Il y avait aussi des mouvements anti-impérialistes très puissants, comme à Cuba, que beaucoup de groupes politiques de ces pays en voie de développement soutenaient. À l’inverse, le Printemps arabe s’est concrétisé dans une période idéologique différente des années 70, dans un interrègne en quelque sorte post-idéologique : la période qui avait suivi 1989 et les révolutions anticommunistes en Europe de l’Est marquait la toute fin de l’idéologie d’opposition en tant que telle. Ainsi, avec la fin du socialisme suite aux révolutions en Europe de l’Est, l’idée même de révolution, qui était si intimement liée idéologiquement au socialisme, s’est éteinte. C’était comme si le monde était devenu incapable de percevoir la pertinence des révolutions.
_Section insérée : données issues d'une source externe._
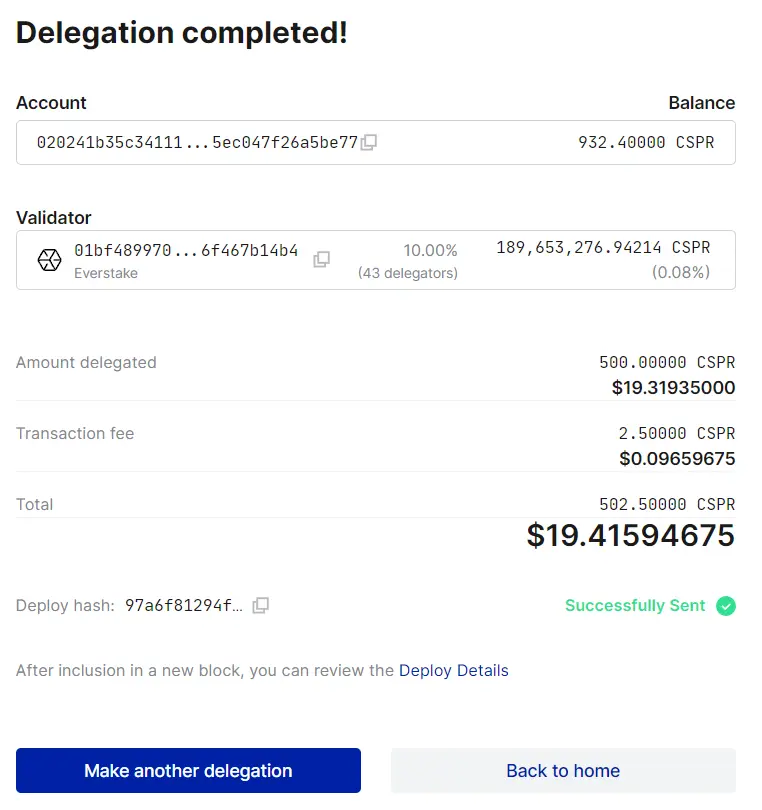Click the green success checkmark icon

click(x=724, y=606)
Les révolutions arabes se sont donc produites au moment où l’idée même de révolution avait disparu.
Dans quelle mesure l’absence de théoriciens de l’avant-garde révolutionnaire comme Trotsky, Guevara, Fanon, ou l’idéologue socialiste islamique de la révolution iranienne, Ali Shariati, a‑t-elle affecté le processus et l’issue des révolutions arabes ?
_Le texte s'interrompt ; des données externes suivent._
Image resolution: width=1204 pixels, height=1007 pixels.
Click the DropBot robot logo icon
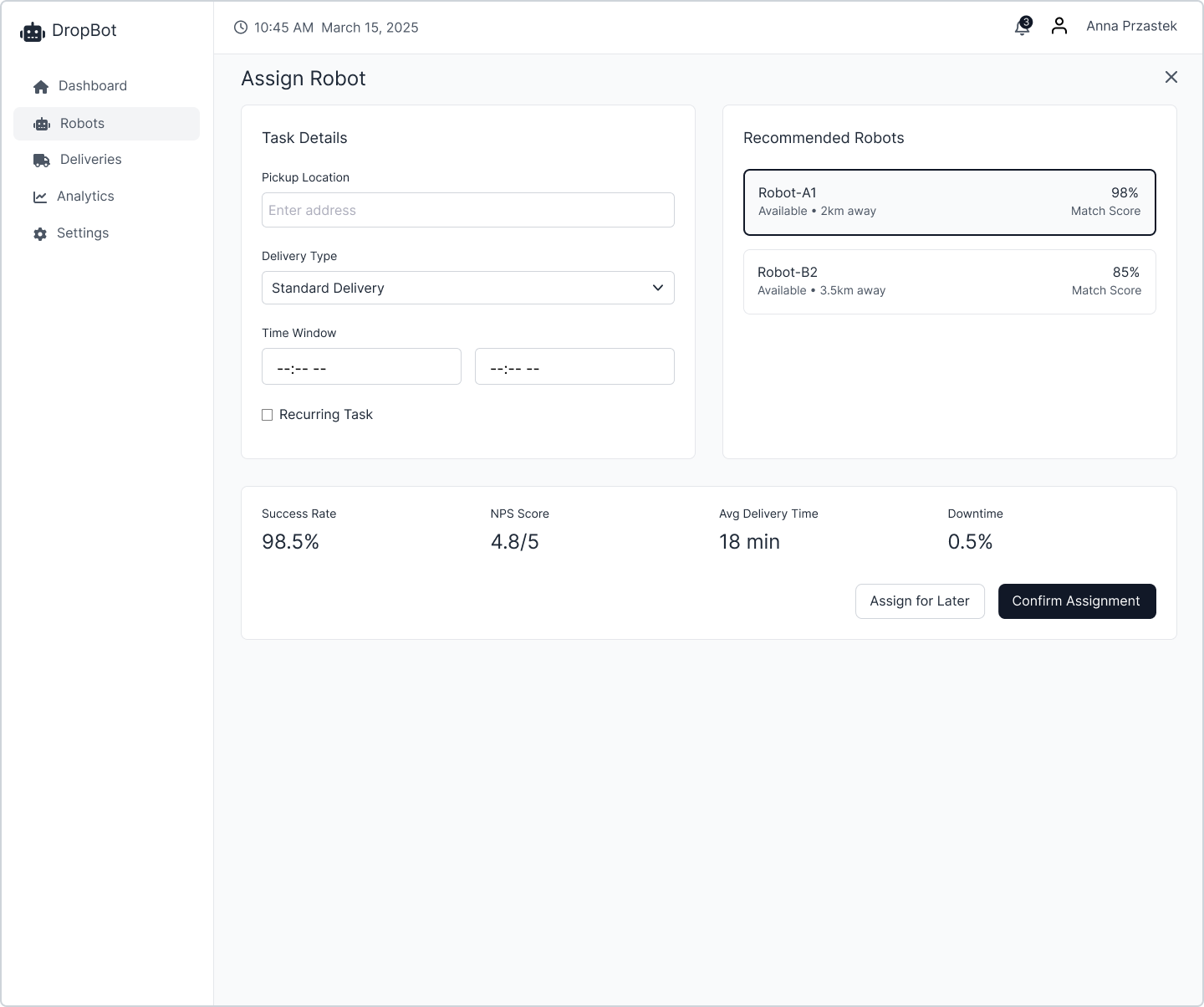(x=32, y=32)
Les révolutions démarrent presque toujours spontanément et surprennent tout le monde, y compris leurs protagonistes eux-mêmes, des gens comme Lénine, qui sont des révolutionnaires professionnels. Mais les révolutions sont généralement liées à une démarche intellectuelle, à un bagage conceptuel élaboré, qui oriente la pensée des militants, leurs espérances, particulièrement la stratégie révolutionnaire et la vision des changements à venir. Ces idées servent de guide général sur la façon de faire avancer la révolution. Rosa Luxemburg, par exemple, a apporté ce qu’elle appelait la « théorie » dans la pratique révolutionnaire. Lénine avait décrit de façon détaillée la nature du développement capitaliste en Russie, ainsi que la nature de l’État. Frantz Fanon a développé la notion de la révolution anticolonialiste. La révolution nicaraguayenne s’appuyait sur la théorie du socialisme démocratique et la vision d’Augusto Sandino. Ali Shariati avait envisagé une révolution qui reflète les particularités de la société et de la culture iraniennes ─ un mélange de socialisme marxiste et de chiisme révolutionnaire.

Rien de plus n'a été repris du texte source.